= READING PASSAGE =
--*--

Production and characterization of an analog of acidic fibroblast growth factor with enhanced stability and biological activity.

We have used recombinant DNA methods to produce two forms of bovine acidic fibroblast growth factor (aFGF), one with alanine substituted for the cysteine at position 47 and the other with the Ala47 change plus the substitution of glycine for the naturally occurring histidine at position 93. Both forms were expressed at high levels in Escherichia coli and purified to near homogeneity by solubilization of the inclusion bodies containing the aFGF, ion exchange chromatography, refolding of the protein and hydrophobic interaction chromatography. Circular dichroic and infrared spectra suggested that the proteins are similar in secondary and tertiary structures and contain little or no alpha-helical conformations. Hydrophobic interaction chromatography showed that aFGF C47A/H93G is slightly more hydrophobic than the aFGF C47A form, suggesting that residue 93 is exposed to the solvent. Half-maximal activity in an in vitro bioassay system was reached at a 10- to 20-fold lower dose for the aFGF C47A/H93G form than for the aFGF C47A form, suggesting that alteration of this residue has an effect on the region responsible for receptor binding. Addition of 50 micrograms/ml heparin enhanced the in vitro activity of the aFGFs, reducing the half-maximal dose to approximately 100 pg/ml for both forms, comparable to that observed previously for basic FGF with or without heparin in this assay system.

--*--

= SUPPLIED RECORDS =
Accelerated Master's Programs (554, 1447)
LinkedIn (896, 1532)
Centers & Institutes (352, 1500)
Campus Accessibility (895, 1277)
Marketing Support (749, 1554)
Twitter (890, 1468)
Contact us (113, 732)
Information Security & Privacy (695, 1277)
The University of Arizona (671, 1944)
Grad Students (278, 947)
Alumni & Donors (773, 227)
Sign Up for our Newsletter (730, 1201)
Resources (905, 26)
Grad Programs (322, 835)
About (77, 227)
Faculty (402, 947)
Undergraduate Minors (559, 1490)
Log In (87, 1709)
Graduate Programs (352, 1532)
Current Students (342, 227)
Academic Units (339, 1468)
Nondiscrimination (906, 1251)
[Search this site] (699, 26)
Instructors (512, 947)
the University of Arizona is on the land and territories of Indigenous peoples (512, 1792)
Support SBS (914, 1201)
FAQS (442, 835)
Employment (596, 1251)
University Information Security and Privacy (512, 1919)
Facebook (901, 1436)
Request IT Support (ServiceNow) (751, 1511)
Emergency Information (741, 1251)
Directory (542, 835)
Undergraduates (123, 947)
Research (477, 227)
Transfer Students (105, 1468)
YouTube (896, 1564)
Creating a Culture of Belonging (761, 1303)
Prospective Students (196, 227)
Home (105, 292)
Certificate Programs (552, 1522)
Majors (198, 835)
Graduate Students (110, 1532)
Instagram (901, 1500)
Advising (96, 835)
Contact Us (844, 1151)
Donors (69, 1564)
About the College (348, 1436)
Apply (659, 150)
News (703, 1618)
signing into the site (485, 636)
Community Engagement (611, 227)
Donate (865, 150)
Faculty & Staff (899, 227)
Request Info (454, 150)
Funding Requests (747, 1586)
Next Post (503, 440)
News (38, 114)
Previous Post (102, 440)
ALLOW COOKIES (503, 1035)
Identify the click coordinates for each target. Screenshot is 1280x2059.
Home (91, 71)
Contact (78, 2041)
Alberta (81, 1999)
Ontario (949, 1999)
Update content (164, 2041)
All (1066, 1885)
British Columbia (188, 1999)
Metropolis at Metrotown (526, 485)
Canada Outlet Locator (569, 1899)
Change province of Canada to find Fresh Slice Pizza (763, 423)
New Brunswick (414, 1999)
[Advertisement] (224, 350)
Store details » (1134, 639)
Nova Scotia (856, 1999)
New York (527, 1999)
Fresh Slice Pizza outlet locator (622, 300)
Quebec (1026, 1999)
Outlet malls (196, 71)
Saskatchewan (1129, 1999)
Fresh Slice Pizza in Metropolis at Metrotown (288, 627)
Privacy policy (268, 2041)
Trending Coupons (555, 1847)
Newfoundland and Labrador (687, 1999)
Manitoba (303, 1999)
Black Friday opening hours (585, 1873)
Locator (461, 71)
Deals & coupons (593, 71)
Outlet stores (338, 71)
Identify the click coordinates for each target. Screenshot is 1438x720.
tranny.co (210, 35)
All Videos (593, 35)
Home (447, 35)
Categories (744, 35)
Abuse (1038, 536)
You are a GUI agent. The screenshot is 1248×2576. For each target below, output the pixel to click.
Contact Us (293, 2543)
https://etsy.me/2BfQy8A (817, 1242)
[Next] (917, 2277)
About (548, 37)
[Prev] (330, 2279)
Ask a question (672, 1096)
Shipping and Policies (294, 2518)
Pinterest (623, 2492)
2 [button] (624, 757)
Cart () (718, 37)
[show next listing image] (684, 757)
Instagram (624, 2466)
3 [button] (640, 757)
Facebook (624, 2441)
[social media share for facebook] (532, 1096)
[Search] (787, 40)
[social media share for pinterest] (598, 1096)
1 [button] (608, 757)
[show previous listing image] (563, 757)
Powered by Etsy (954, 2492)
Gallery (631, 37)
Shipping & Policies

--*--

= WHAT THE EXERCISE ASKS =
In the aFGF abstract, which amino acid replaced the naturally occurring histidine at position 93? The lines stand apart from the aFGF abstract as separate material.

= WORKED SOLUTION =
Glycine.